- _PROBLEM TO SOLVE_
Find every line in the records below that contains the string "agent" and copy each of those lines. Case counts.

[Stored entries]

========================

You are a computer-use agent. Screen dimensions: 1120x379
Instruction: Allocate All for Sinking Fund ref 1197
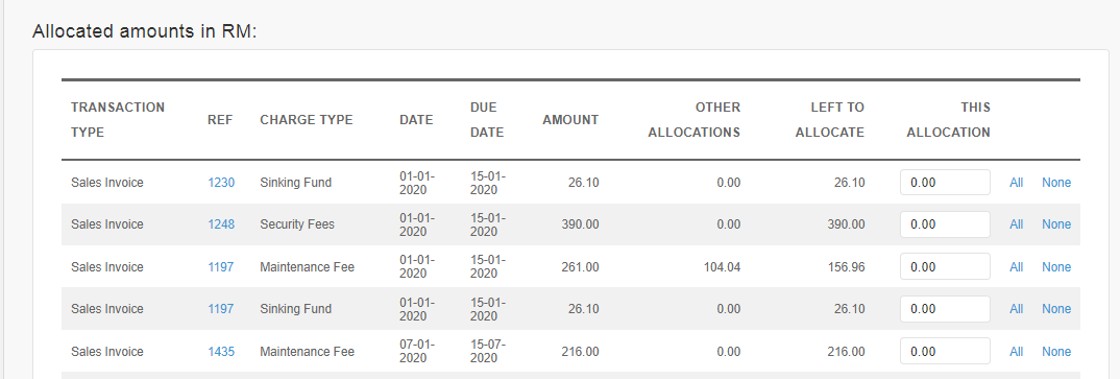click(1016, 309)
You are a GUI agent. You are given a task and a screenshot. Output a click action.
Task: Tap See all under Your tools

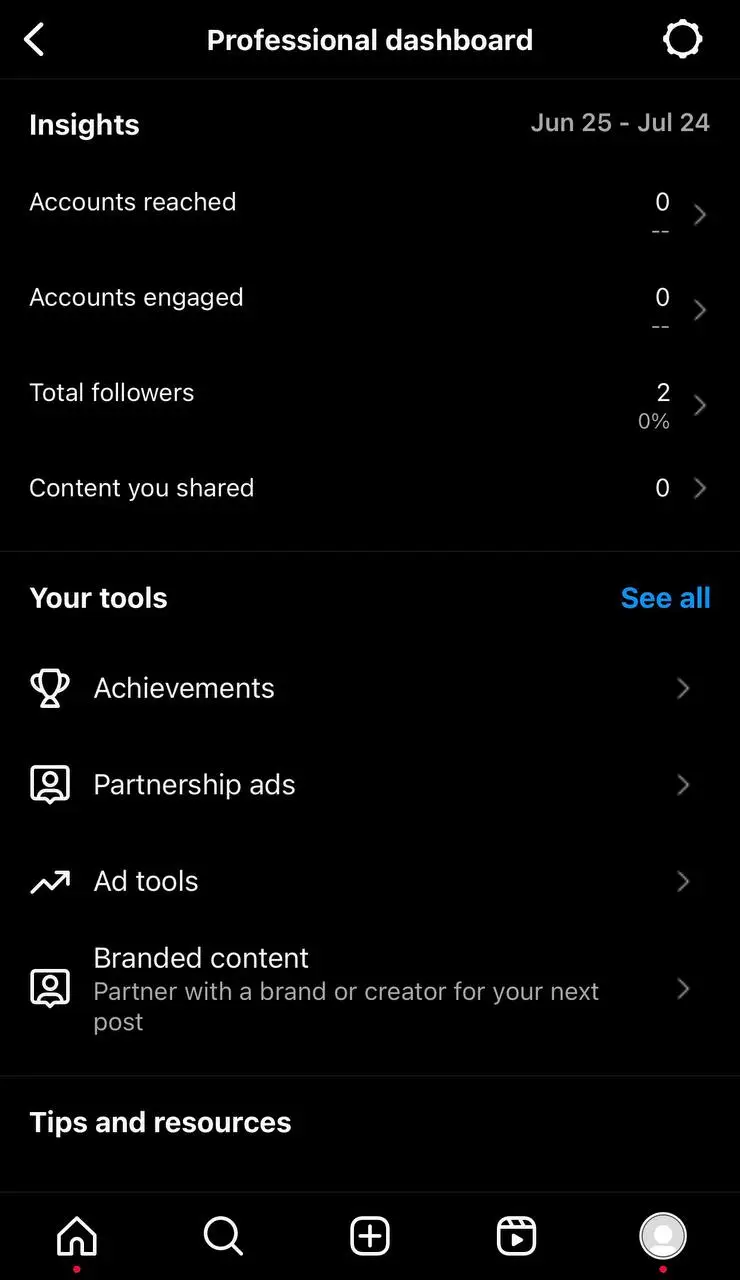point(665,597)
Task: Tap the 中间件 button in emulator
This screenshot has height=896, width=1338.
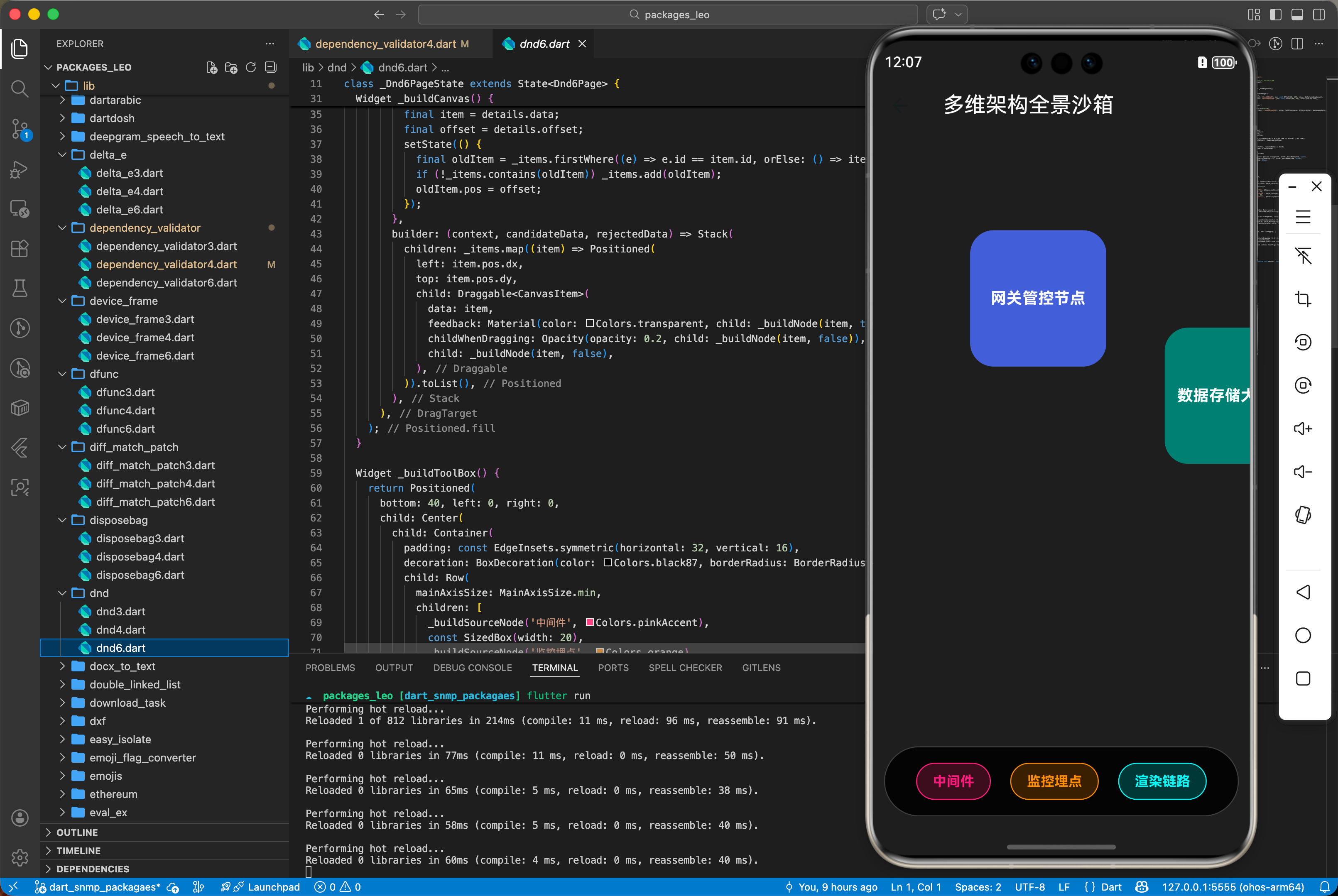Action: [953, 781]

========================

- _SOLUTION TO THE PROBLEM_
You are a computer-use agent. Screen dimensions: 1120x379
You are a GUI agent. You are given a task and a screenshot. Output a click action.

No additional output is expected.